Ainsi, le 13 janvier dernier, devant un parterre de journalistes français, il déclarait, satisfait : "Je suis convaincu que nous aboutirons". Mais quelques semaines auparavant, lors d'une conférence donnée à Saint-Nicolas-du-Chardonnet, le ton avait été moins optimiste. Voire agressif. Le successeur de Mgr Lefebvre n'hésitait pas à décrire Benoît XVI comme ayant "une tête malformée par une philosophie moderne, libérale, parfois moderniste, et un cœur conservateur. On a l'impression que le pape ne conçoit pas un catholique qui ne soit imbu de l'esprit de Vatican II. Ça promet !" Rome en prenait aussi pour son grade : "Rome ne nous traite pas comme des gens qui seraient en dehors de l'Eglise. Avec eux, on dialogue. Avec nous, pas de dialogue. Nous sommes les enseignés et Rome l'enseignant".
"L'obéissance n'est pas quelque chose d'absolu. On a le droit de désobéir pour un bien. Comme Mgr Lefebvre l'a fait pour le bien de l'Eglise", abonde Fabienne, maman de sept enfants, Parisienne d'origine désormais installée au Pays basque pour scolariser ses garçons dans l'une des écoles de la Fraternité.
"Au fond, c'est toujours l'orgueil qui conduit à la désobéissance...", déplore pour sa part l'abbé Christian Laffargue. "Les lefebvristes adhèrent au magistère extraordinaire de l'Eglise (les dogmes comme l'Assomption, l'Immaculée Conception...), mais posent des réserves quant à son magistère ordinaire enseigné dans les encycliques ou le Catéchisme de l'église catholique, par exemple, qu'ils n'ont pas accepté."
Un accord sans que les questions théologiques soient réglées ?
Ordonné prêtre à écône, l'abbé Laffargue, 58 ans, a quitté la Fraternité juste après les ordinations de 1988. Il fut l'un des fondateurs de la Fraternité Saint-Pierre, traditionaliste mais en communion avec Rome (1).
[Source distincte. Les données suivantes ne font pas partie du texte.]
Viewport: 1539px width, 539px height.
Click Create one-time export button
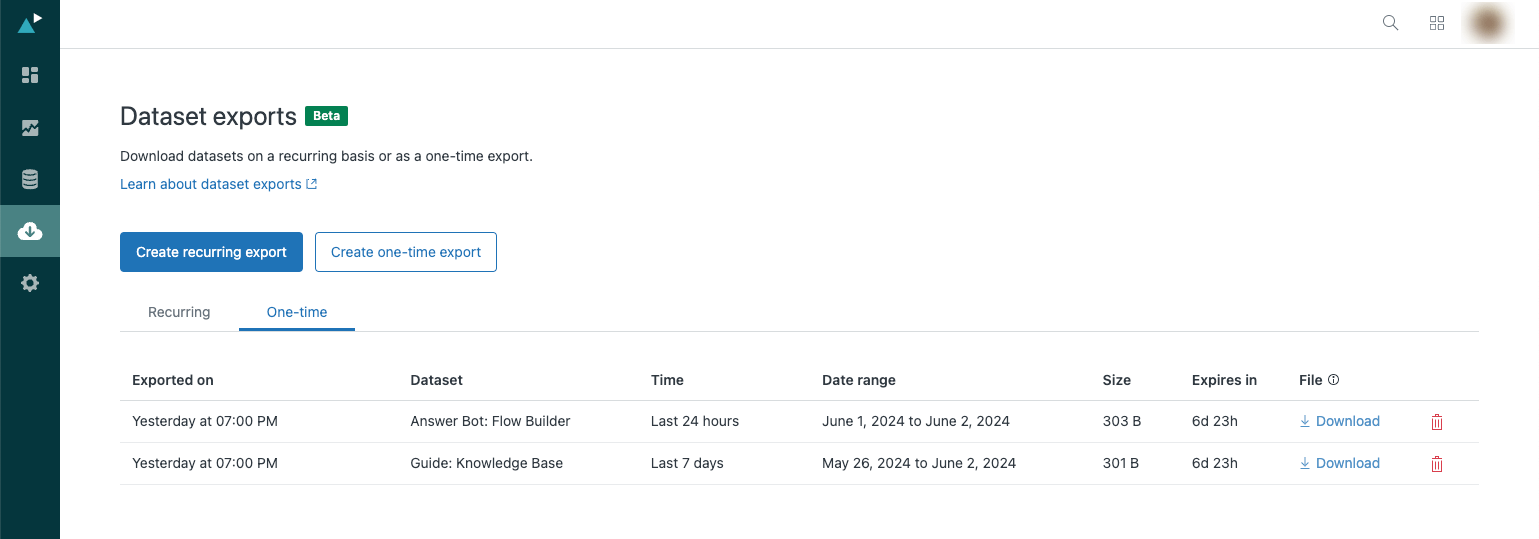click(406, 252)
Aujourd'hui incardiné dans le diocèse de Belley-Ars, il a gardé de nombreux contacts parmi les lefebvristes. "Finalement, en n'acceptant que partiellement l'enseignement de l'Eglise, en s'opposant perpétuellement au pape, ils procèdent comme les "progressistes" qu'ils honnissent." Coupés de l'autorité du Magistère, ils ont érigé leurs propres critères de discernement. "Je suis attristé de constater que mes confrères ne lisent pas les encycliques des papes", poursuit l'abbé Laffargue. Constatant cette lacune, le district de France de la Fraternité a créé une commission chargée de lire les textes pontificaux afin de leur en fournir un résumé...
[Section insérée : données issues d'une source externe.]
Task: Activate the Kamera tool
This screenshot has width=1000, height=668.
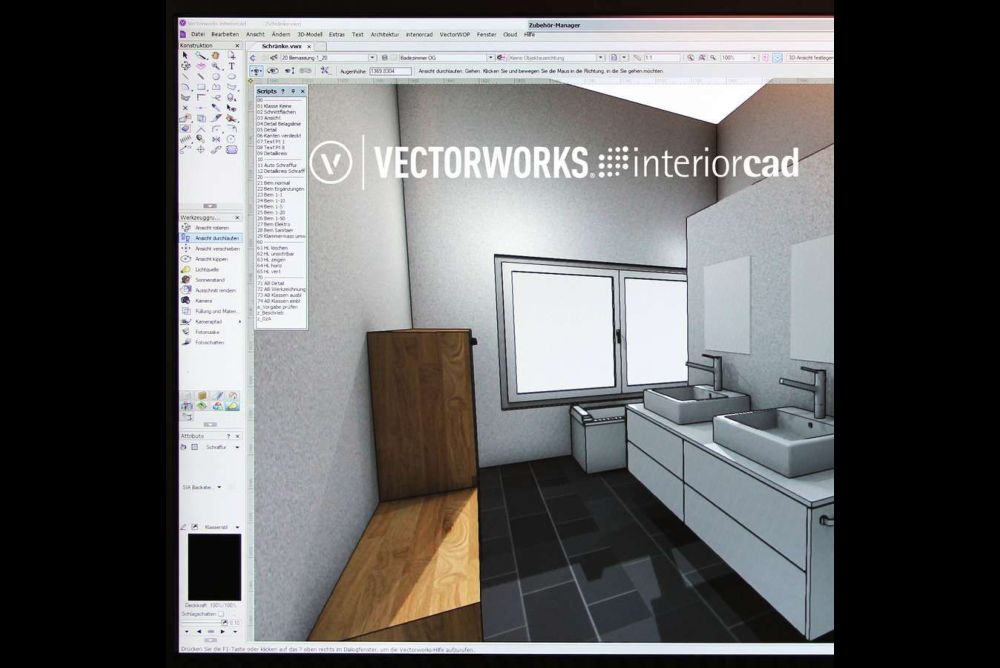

L'abbé Laffargue ne voit pas d'accord prochain sans que les questions de fond, théologiques, soient réglées. "Sinon, ce serait comme le retour au pays d'expatriés après dix-huit ans d'absence : ils seraient complètement déphasés, déçus, cherchant à retrouver les gens et les choses "comme avant !"."
Il estime également nécessaire que l'église fasse son aggiornamento concernant les dérives, notamment liturgiques, qui existent toujours. "On ne s'oppose plus frontalement aux papes, on salue respectueusement les documents du Magistère romain, mais sont-ils toujours appliqués ? C'est encore difficile de trouver deux prêtres qui célèbrent la messe de la même façon et, suivant les paroisses, ce n'est pas la même doctrine qui est enseignée. Je ne suis pas sûr que cela donne envie aux lefebvristes de revenir..."
Son espérance ? "Beaucoup de prêtres et de fidèles liés à la Fraternité Saint-Pie-X aiment l'église et désirent une réconciliation. Le pape Benoît XVI leur redonne espoir. Son discours du 23 décembre dernier à la Curie sur "l'esprit du Concile" (2) leur a montré qu'un pape osait dénoncer clairement les dérives. La réconciliation ne se fera pas par un simple accord technique, disciplinaire, mais par le haut. Par une conversion. Tous, nous devons tomber à genoux pour demander pardon."

(1) L'abbé Laffargue a raconté son itinéraire dans Pour l'amour de l'église, publié chez Fayard en 1999.
(2) Pour certains, Vatican II marquerait une rupture dans l'Histoire de l'Église. Benoît XVI, lui, légitime le Concile comme une "réforme", un "renouveau dans la continuité".